◆ **REQUIRED ACTION**
Using the records below, write out again exactly the lines that begin at the line containing "Identify the click" and end at the line containing "Godkänn alla (188, 965)", and no other lines.

◆ **SOURCE DATA**
**********
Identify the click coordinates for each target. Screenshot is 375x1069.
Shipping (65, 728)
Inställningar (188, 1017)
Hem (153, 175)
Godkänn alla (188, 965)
**********
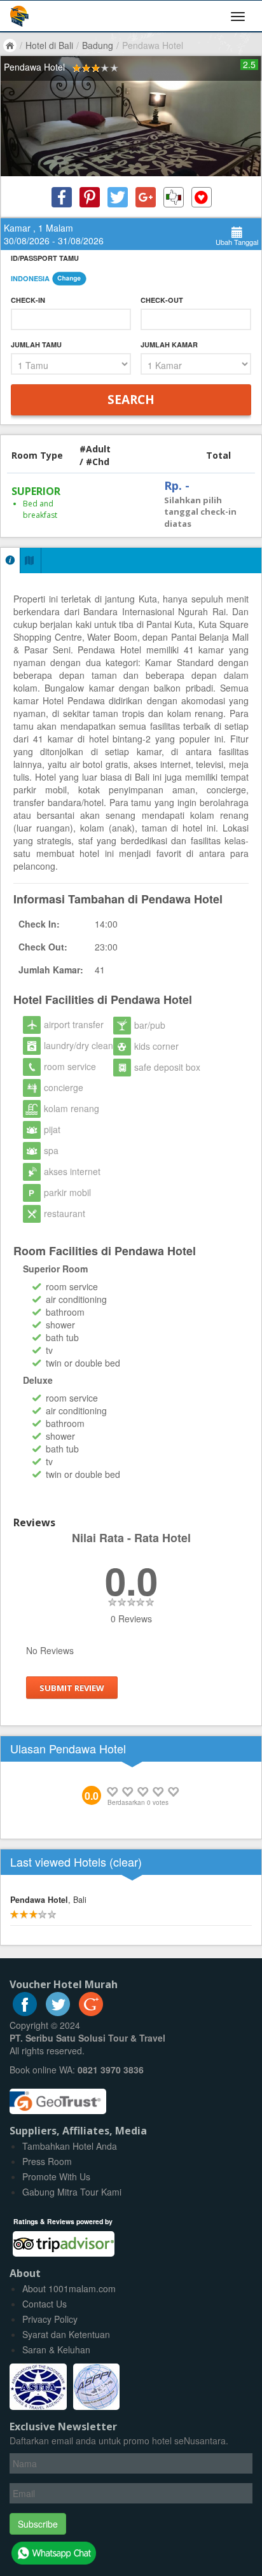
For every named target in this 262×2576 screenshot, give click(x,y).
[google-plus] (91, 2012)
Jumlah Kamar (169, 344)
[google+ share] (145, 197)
**********
◆ **RESPONSE AREA**
Identify the click coordinates for each target. Screenshot is 375x1069.
Shipping (65, 728)
Inställningar (188, 1017)
Hem (153, 175)
Godkänn alla (188, 965)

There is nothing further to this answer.